▸ **Exercise goal**
Each line in the entries below that holds the word "three" belongs in the answer.

▸ **Supplied material**

▶

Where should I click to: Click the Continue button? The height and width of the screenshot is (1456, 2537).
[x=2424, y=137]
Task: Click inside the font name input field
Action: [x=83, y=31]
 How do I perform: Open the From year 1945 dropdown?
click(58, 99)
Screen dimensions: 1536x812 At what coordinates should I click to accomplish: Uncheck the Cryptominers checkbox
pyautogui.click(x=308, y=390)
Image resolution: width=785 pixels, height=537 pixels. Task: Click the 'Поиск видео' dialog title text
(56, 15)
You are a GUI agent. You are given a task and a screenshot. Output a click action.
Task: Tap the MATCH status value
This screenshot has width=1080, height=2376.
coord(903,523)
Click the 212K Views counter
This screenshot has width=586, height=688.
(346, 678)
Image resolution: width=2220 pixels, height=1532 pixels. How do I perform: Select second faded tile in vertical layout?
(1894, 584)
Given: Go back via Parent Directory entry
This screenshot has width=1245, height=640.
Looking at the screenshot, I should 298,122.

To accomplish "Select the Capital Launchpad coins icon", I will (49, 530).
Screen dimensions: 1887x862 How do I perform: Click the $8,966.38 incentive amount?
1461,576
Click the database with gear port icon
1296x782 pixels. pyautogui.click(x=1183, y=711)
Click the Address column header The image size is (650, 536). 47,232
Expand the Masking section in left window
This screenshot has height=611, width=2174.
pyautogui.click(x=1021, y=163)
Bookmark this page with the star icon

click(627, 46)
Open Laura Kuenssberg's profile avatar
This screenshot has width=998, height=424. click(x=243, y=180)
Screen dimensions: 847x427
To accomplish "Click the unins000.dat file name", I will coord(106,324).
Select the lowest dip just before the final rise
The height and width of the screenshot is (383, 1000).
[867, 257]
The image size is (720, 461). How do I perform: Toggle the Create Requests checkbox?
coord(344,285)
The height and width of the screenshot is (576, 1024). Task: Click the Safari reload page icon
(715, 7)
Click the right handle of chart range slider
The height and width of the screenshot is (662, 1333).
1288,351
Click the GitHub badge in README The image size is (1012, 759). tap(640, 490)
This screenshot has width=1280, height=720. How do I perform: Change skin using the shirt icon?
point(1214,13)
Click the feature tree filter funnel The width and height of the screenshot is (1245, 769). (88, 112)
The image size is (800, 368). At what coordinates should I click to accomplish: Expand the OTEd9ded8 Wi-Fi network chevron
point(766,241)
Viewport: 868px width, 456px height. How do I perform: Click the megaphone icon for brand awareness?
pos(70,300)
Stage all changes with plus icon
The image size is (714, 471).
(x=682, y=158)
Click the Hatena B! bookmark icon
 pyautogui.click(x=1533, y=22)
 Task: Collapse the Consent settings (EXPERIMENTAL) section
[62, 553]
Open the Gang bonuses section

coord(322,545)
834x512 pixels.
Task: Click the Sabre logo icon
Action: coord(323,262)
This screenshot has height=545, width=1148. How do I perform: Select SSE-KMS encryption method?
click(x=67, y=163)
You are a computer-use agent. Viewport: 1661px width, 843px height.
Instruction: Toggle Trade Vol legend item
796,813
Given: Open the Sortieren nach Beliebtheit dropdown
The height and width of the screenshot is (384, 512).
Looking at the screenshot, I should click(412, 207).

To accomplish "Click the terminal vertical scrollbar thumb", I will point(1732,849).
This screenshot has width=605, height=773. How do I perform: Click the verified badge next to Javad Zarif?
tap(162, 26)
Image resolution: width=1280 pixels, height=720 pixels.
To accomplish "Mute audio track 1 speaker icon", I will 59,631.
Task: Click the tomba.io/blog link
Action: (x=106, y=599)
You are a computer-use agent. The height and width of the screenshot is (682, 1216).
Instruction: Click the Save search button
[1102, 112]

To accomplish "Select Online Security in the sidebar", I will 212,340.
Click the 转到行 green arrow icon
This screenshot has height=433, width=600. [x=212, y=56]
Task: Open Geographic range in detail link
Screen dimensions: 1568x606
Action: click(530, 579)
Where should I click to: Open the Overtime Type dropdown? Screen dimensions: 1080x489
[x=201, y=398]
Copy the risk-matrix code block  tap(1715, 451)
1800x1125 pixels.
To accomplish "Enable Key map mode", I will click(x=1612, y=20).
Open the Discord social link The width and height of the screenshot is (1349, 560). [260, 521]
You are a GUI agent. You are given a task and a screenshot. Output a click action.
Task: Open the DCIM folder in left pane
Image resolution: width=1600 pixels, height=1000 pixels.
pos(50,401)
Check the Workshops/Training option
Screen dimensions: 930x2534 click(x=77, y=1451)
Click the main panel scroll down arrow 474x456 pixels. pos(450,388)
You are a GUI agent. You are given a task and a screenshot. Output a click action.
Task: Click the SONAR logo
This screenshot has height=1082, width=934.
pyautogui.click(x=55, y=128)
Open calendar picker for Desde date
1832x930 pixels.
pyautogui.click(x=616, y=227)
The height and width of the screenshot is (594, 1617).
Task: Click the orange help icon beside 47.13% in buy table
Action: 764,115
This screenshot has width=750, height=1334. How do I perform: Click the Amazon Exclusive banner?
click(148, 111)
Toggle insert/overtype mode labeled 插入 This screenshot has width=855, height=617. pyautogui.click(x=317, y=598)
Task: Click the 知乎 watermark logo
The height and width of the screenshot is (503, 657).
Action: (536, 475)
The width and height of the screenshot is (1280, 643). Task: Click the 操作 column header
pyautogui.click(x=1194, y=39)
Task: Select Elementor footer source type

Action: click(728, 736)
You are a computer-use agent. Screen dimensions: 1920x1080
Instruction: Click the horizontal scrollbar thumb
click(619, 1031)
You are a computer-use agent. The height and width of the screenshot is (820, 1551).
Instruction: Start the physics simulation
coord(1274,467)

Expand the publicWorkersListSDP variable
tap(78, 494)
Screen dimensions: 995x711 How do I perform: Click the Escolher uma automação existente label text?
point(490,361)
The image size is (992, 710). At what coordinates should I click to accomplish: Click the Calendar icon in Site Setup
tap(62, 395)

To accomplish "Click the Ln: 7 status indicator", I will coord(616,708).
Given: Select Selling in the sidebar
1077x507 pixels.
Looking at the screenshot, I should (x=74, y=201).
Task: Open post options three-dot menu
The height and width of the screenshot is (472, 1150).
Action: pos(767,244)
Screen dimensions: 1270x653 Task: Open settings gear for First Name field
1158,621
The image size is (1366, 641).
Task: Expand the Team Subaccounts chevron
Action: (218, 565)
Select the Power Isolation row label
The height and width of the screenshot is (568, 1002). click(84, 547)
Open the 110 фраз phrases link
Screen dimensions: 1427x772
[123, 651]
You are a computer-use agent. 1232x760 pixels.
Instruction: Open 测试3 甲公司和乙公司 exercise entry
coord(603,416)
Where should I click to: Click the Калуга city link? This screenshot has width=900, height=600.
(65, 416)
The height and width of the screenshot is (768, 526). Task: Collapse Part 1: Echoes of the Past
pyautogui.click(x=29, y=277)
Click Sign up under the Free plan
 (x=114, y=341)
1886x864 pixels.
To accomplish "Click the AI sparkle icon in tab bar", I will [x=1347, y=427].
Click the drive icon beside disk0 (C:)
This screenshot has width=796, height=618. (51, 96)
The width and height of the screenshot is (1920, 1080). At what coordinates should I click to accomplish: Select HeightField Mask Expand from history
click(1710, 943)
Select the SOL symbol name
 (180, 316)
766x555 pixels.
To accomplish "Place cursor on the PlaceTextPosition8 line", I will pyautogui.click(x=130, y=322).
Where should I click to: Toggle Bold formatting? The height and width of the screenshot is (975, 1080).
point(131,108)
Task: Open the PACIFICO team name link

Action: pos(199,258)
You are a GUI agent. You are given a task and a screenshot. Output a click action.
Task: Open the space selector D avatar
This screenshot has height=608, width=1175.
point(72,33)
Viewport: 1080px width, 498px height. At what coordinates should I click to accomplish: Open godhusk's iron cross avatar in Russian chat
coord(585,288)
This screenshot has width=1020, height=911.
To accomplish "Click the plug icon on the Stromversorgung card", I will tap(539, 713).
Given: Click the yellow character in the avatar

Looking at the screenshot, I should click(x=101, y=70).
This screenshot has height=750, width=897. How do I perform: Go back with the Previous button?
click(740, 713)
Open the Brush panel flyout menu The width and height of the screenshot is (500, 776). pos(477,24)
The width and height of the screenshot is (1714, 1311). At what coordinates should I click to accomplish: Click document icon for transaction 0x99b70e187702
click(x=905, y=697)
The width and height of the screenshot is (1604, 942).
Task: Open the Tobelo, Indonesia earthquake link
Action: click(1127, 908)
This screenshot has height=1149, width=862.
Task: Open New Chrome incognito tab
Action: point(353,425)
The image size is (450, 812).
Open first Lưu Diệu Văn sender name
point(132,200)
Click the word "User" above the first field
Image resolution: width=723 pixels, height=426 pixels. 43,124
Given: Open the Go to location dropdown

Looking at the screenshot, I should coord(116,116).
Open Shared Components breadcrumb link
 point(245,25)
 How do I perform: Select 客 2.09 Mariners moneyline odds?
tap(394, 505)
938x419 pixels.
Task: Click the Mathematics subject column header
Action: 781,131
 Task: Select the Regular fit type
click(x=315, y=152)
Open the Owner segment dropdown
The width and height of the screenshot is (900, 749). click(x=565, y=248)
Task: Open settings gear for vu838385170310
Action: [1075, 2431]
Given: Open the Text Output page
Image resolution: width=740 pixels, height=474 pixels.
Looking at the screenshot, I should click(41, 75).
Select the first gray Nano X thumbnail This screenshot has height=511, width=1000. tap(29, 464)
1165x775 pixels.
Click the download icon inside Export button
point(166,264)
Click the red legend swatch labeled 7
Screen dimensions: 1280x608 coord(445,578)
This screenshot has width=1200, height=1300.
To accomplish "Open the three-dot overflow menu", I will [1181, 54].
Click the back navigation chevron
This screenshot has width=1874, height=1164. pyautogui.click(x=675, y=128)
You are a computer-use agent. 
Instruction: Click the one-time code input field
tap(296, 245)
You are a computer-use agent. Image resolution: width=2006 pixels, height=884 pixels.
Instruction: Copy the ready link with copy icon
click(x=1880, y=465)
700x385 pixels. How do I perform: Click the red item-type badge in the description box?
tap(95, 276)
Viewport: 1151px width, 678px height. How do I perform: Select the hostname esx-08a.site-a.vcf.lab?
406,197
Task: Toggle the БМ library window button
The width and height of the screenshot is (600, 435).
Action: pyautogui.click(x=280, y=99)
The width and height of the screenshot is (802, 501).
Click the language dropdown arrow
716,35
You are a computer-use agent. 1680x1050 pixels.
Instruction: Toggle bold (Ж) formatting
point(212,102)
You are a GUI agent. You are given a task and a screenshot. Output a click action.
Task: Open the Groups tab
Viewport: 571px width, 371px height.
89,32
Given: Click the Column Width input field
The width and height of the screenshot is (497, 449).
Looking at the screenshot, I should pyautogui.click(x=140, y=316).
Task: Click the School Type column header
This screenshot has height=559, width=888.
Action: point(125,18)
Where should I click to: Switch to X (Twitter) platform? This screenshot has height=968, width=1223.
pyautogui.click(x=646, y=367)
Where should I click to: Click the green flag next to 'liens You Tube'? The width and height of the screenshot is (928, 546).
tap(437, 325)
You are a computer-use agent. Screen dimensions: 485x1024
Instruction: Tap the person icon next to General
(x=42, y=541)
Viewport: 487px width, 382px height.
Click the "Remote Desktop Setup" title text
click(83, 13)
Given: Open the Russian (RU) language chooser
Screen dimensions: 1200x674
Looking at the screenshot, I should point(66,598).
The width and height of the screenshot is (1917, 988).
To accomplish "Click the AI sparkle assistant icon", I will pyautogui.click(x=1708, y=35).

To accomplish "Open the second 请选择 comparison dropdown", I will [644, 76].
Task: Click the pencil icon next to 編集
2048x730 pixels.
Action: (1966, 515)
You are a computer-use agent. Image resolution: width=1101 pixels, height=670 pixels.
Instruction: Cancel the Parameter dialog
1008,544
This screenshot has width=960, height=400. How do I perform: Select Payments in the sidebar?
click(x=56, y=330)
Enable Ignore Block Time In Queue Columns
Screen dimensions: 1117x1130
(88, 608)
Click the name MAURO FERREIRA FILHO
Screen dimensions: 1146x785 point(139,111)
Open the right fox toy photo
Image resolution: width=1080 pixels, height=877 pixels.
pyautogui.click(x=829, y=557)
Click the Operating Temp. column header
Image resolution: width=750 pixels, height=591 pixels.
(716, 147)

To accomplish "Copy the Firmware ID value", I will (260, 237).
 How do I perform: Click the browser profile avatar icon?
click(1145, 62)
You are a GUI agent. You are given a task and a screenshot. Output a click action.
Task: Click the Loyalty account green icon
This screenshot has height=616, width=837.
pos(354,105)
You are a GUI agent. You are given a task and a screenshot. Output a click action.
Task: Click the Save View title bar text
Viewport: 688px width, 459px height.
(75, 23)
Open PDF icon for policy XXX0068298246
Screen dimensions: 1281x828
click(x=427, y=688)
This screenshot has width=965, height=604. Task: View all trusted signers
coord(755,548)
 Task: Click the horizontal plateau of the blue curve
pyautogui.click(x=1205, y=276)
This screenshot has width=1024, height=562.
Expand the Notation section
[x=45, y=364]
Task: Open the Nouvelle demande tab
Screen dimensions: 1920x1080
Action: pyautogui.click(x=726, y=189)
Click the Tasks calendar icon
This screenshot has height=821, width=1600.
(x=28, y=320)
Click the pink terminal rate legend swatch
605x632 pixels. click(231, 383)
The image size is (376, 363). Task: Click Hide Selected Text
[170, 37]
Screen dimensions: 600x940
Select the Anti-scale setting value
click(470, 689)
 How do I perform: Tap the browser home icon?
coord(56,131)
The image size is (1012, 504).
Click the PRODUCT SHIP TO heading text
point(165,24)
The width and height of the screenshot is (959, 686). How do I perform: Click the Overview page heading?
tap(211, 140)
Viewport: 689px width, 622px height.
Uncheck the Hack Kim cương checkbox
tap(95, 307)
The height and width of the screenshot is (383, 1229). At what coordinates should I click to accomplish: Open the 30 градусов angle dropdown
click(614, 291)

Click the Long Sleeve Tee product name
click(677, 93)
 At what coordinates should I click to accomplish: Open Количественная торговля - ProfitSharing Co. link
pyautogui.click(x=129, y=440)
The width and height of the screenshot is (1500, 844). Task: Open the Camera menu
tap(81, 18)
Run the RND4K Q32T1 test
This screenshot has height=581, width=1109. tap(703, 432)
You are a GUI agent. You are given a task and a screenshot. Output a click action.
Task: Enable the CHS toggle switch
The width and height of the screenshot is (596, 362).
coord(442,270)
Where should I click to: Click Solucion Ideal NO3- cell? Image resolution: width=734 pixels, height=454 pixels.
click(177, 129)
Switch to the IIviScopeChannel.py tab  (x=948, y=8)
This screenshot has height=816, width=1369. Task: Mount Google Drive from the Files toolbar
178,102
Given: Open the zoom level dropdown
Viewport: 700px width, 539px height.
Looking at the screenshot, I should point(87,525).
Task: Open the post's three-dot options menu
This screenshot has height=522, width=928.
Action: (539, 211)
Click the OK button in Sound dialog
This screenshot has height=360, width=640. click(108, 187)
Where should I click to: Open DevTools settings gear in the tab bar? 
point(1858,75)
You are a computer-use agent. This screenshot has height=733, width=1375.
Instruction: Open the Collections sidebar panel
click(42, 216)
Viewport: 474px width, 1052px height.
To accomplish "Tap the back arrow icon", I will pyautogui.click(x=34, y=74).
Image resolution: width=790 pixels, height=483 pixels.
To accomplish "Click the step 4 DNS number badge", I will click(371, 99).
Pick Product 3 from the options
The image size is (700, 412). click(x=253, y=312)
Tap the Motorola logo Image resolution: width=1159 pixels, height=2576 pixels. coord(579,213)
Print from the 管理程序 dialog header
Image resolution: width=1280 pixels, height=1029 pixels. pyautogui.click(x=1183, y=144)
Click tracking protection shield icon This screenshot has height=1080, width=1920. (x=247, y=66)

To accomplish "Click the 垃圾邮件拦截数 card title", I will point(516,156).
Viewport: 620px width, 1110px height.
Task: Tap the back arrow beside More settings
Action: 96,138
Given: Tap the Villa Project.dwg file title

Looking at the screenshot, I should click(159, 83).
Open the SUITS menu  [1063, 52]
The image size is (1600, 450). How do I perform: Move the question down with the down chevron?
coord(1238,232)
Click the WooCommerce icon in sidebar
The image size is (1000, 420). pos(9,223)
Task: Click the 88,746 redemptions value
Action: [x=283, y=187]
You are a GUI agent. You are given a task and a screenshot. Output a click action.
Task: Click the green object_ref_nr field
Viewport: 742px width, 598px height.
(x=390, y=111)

◀

▸ **Exercise solution**
Task: Open post options three-dot menu
To accomplish "Open the three-dot overflow menu", I will [1181, 54].
Task: Open the post's three-dot options menu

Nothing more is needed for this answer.